Kong OSS in standard (traditional) mode

vkdr infra up
vkdr kong install -m standard

A Postgres database is also deployed in the cluster automatically, passwords are generated randomly.

Kong OSS with shared database

vkdr infra up
vkdr postgres install
vkdr postgres createdb -d kong -u kong -p kong -s
vkdr kong install -m standard

The "kong" database user's password is kept in a secret named kong-pg-secret.

Kong OSS with custom domain

vkdr infra start --http 80 --https 443
vkdr kong install -m standard -d mydomain.com -s

The -d domain flag is a suffix for "manager.DOMAIN" endpoints. The -s flag generates self-signed TLS certificates.

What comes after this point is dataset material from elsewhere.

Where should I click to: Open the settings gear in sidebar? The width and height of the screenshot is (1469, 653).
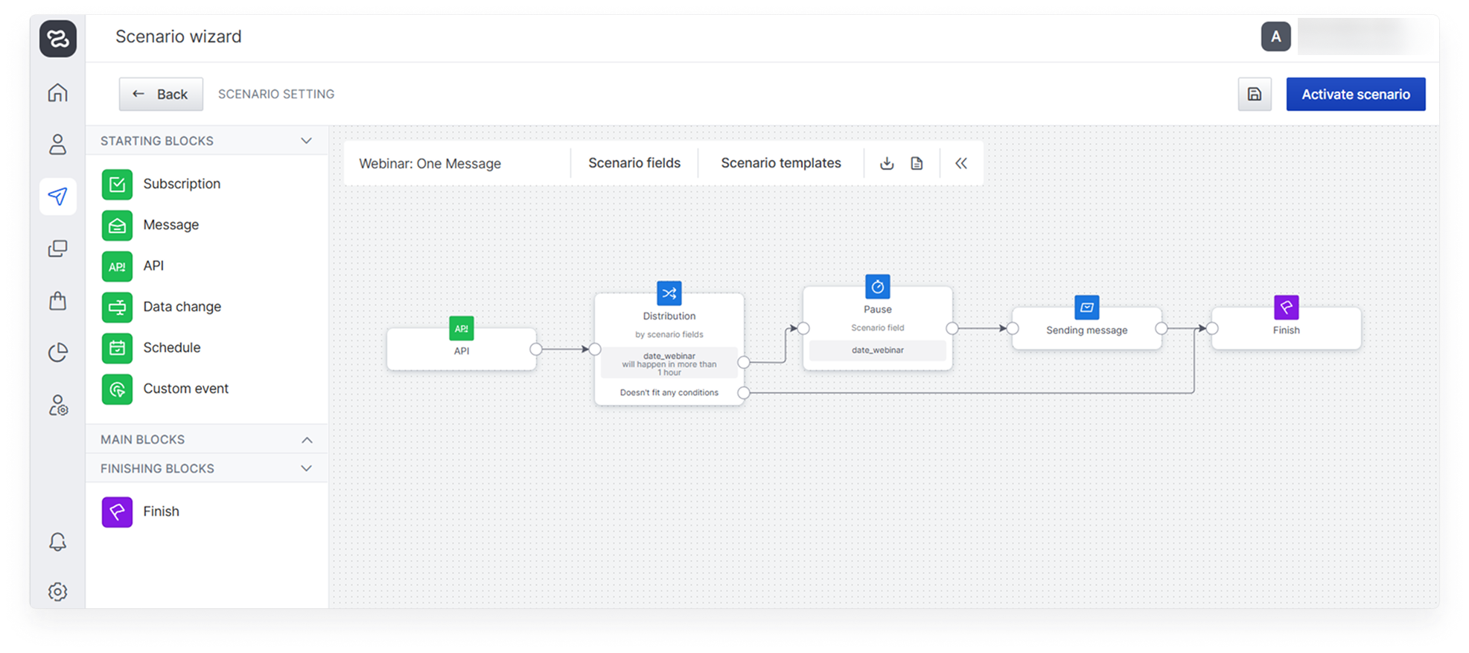pyautogui.click(x=57, y=591)
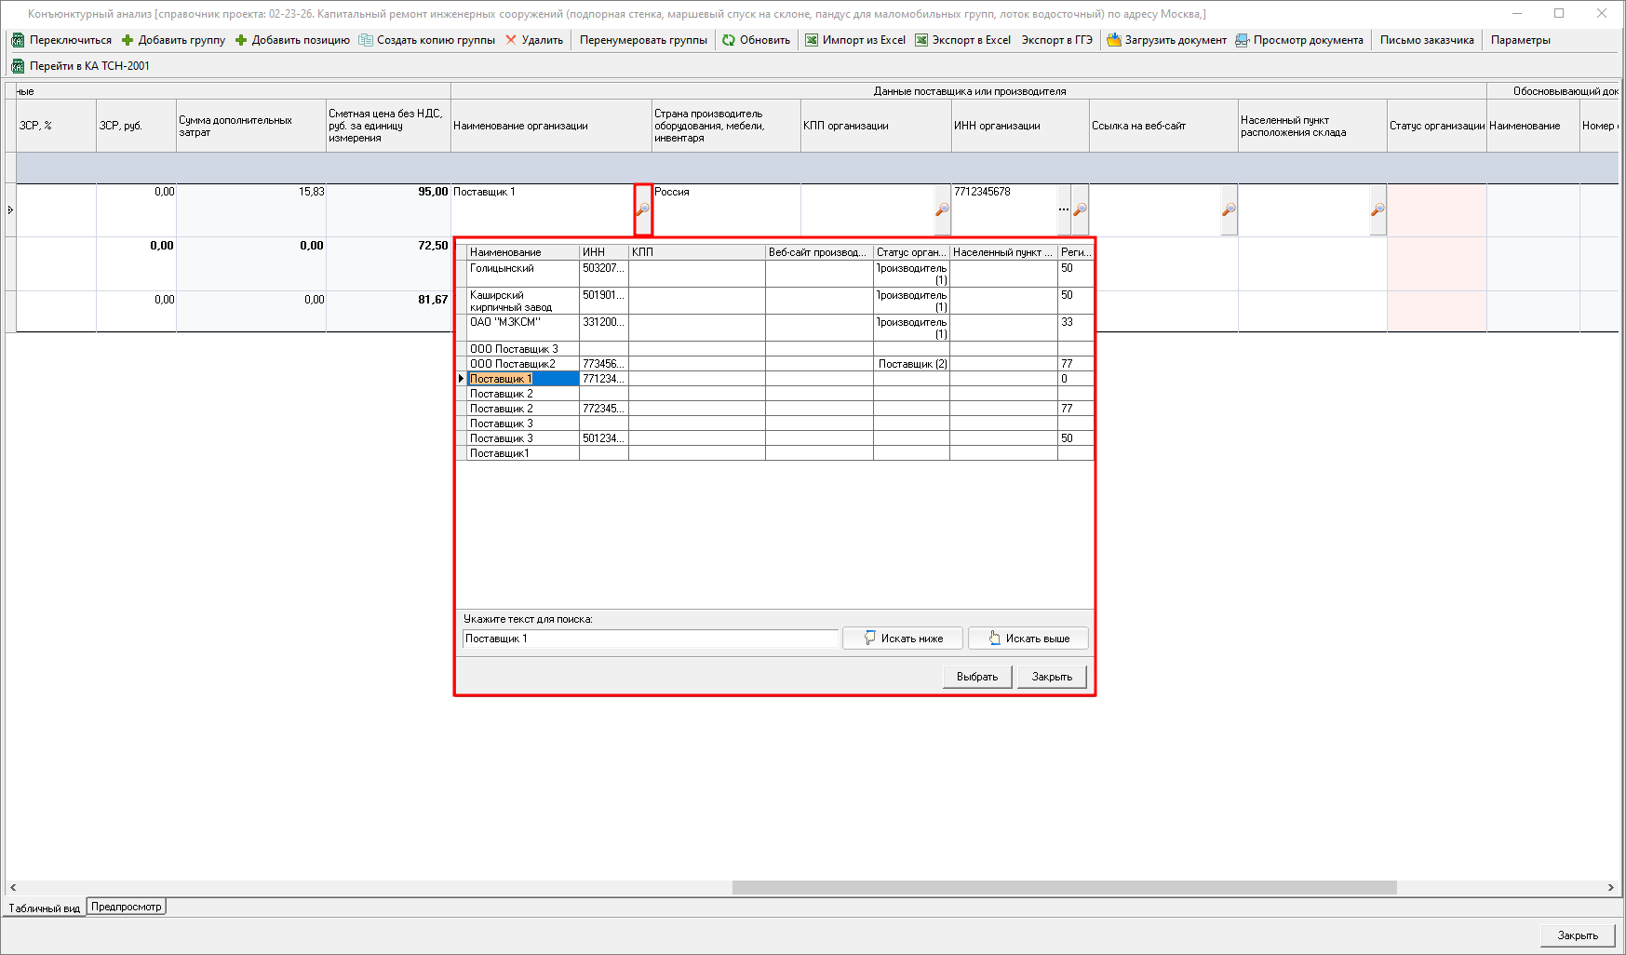
Task: Click Удалить red cross icon
Action: click(x=511, y=40)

Kong Enterprise as secondary Ingress Controller

vkdr infra start --traefik --nodeports=2
vkdr kong install -e -l /path/license.json -m standard -p mypassword --use-nodeport

Two ingress controllers: Traefik (8000/8001) and Kong (9000/9001). If license is provided, RBAC is enabled (user "kong_admin").

Kong Enterprise with custom domain

vkdr infra start --http 80 --https 443
vkdr kong install -e -l /path/license.json -m standard -p mypassword --default-ic -d mydomain.com -s

Kong is the default ingress controller with RBAC enabled.

Kong with custom image (custom plugins)

vkdr infra up
vkdr kong install -m standard -i veecode/kong-cred -t 3.6.1-r1 \
  --env "plugins=bundled,oidc,oidc-acl,mtls-auth,mtls-acl,late-file-log"

Custom image with additional plugins pulled from Docker Hub.